Итак, женщине ничего не нужно, кроме «любимого человека». И без наук она знает, как зачать и выносить «малюток». Однако, отчего столько женщин занято иными профессиями? Сам г. Меньшиков утверждает, что в какое учреждение нынче не зайди, от телеграфных контор и винных лавок до департаментов, от кассы в булочной до контор редакций, всюду видите молодых женщин и девушек, согнувшихся над столом, сидящих от утра до вечера. Все что-то записывают, считают, пишут, чертят. Г. Меньшиков только диву дается. Он в недоумении спрашивает, какое безумие привлекло их к этой горькой равноправности? Что заставило их променять благополучие жены и матери семейства на пересчитывание чужих денег, на записку какого-то вздора!..

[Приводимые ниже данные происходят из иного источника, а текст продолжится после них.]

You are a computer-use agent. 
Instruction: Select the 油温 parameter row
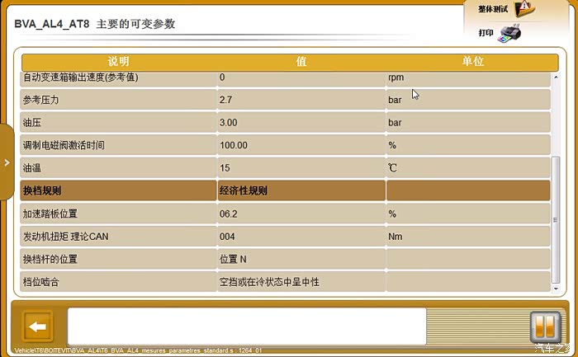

— Зато я человек свободный, ни от кого не завишу,— будто бы отвечает трудящаяся девушка.
— Так ли? Правда ли? — наступает г. Меньшиков.— Свободный ли вы человек, сидя на этом стуле по четырнадцати часов? Нет!— победоносно восклицает он,— уж лучше хоть плохенькая, но своя семья, своя квартира, свои дети, свой муж.

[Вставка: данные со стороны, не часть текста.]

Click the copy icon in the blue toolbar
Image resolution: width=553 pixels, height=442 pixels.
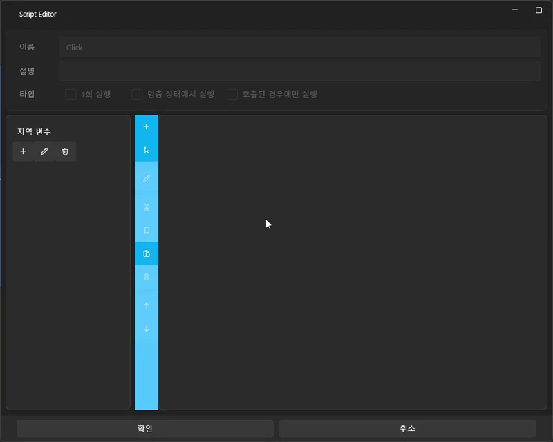click(147, 229)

Опять-таки читатель может быть подумает, что я это выдумал. Нет, это точная цитата, которую можно найти на 175 стр. октябрьской «Книжки Недели».

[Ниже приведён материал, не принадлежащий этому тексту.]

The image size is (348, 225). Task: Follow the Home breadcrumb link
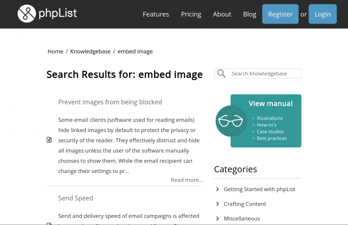(x=55, y=52)
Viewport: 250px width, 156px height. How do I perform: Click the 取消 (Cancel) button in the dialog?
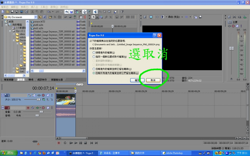pos(153,80)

Есть несколько видов лицемерия и фарисейства. Один из них состоит вот в чем. Сытый филистер влезает, положим, к бедному чиновнику, обремененному многочисленным семейством, на пятый этаж и начинает разглагольствовать: «Вот до чего доводит увлечение городом, ложной городской цивилизацией! Посмотрите, ваши дети бледны, худосочны, золотушны! Им надо воздуха, света, простора — вы их морите в этих клетушках. Вы, кажется, и летом оставались в городе? Это безумие. Ну, если наши дачи шумны и, в сущности, мало чем отличаются от города, уехали бы в деревню, в глушь, в поля и леса... Что вы говорите? И летом каждый день в департаменте? Это невозможно. На три, на четыре месяца в году обязательно должно прекращать умственный труд. Что за карьеризм! Куда вы спешите? Вы гонитесь за призраком. Чины, ордена, звезды, ленты, министерские места, камергерские ключи! Какая суета. Какой тлен и прах! Не лучше ли простая жизнь, свой клочек земли, сад, огород, грядка капусты, домик... Что вы говорит? Вы еще титулярный советник? У вас шестеро детей? О, благословите Творца, посылающего вам детей! Дети — это райская улыбка! Дети — это [нрзб]. Но как они у вас бледны, худы... Что это? Вы обедаете? Бульон! Котлеты! Позвольте отведать. Так и есть — вода, одна вода, без навара, безвкусная и дурно пахнет. Котлеты? Жеваная бумага какая-то! Что вы говорите? Третий сорт говядины? Вот результат увлечения западной цивилизацией! Не лучше ли в тысячу раз простой, русский стол, добрые щи, что не продуешь, добрый кусок осетрины, бараний бок с кашей, буженина... Нет, надо непременно немецкое меню — габер-суп с печеночными клецками, бульоны разные. Экие дураки эти немцы! Выдумали есть говядину с изюмом».
Из всех видов лицемерия и фарисейства издевательства над бедностью этот вид, кажется, самый бездушный.